2. Adjust the left side moving bar on the left side until the left side bar just blends in with the black around it, and no further. You will have to go back and forth with the Black level and White level adjustments to get them both just right. Use previous and next menu controls on your DVD remote for navigation. OK, the black and white levels are done it is time to adjust color.
3. Enter service menu a. Turn TV OFF. b. On remote press (all within 1 second of each other) i. DISPLAY (INFO), ii. 5, iii. VOLUME + And iv. POWER. c. Press 1 repeatedly until ROFF is displayed in upper right corner.
d. Press 6 to change data value from 1 to 0. e. Press 1 again to get to GOFF. f. Press 6 to change data from 1 to 0. Adjust both the Saturation (Color, Chroma) and Hue (Tint) at the same time. Hold the blue filter
across both eyes.
4. Un-pause the video. 5. First, adjust the Color (the outside two bars) to as closely as possible match the background. One way to think about it is they should stop flashing. 6. Now adjust the Tint in the exact same way. This is a very intuitive adjustment, which is one of the strengths of the Avia color adjustment. 7. Switch back and forth from color to tint until flashing is at a minimum on all of the squares. Done!
2. There should be 11 steps of gray, from black to white. Count them. 3. Pause the DVD.

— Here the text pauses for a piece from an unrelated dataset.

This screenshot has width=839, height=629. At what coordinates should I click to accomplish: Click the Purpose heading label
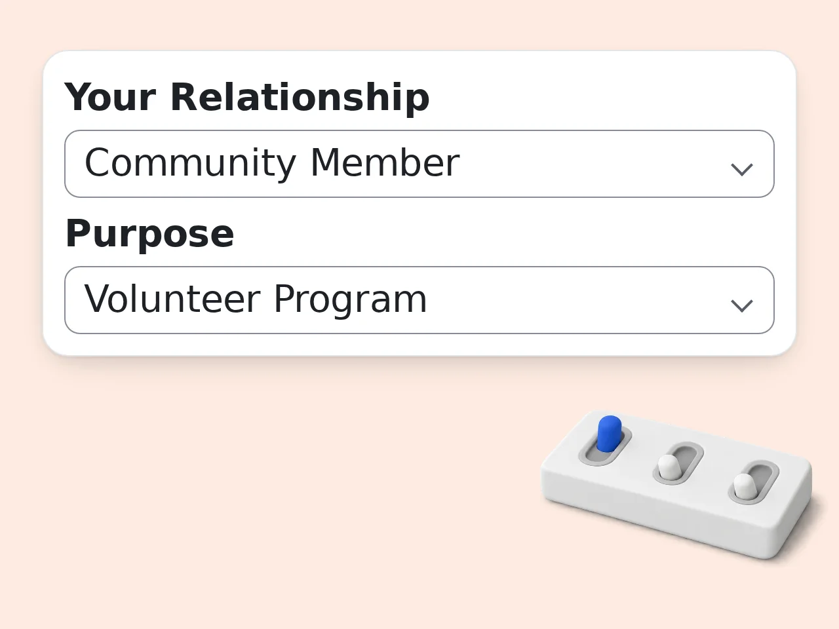click(x=149, y=233)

4. Make sure Contrast is not set too high or your upper white/grays will blend together and become the same. Also, notice that adjusting your Brightness affects this. Contrast (white level) is a crucial setting that determines the difference between light and dark images. The goal is to have a high contrast ratio. The problem is, if set too high, your higher brightness levels will all be white and all dark levels will all be black. Contrast, especially, can cause color shifts, which are more apparent on the white end of the scale. Your higher white levels may take on a bit of color, which is not good, so you need to adjust contrast for maximum dynamic range of your image without "white crush" (whites too white), "loss of shadow detail" (blacks too black) or any color shifting.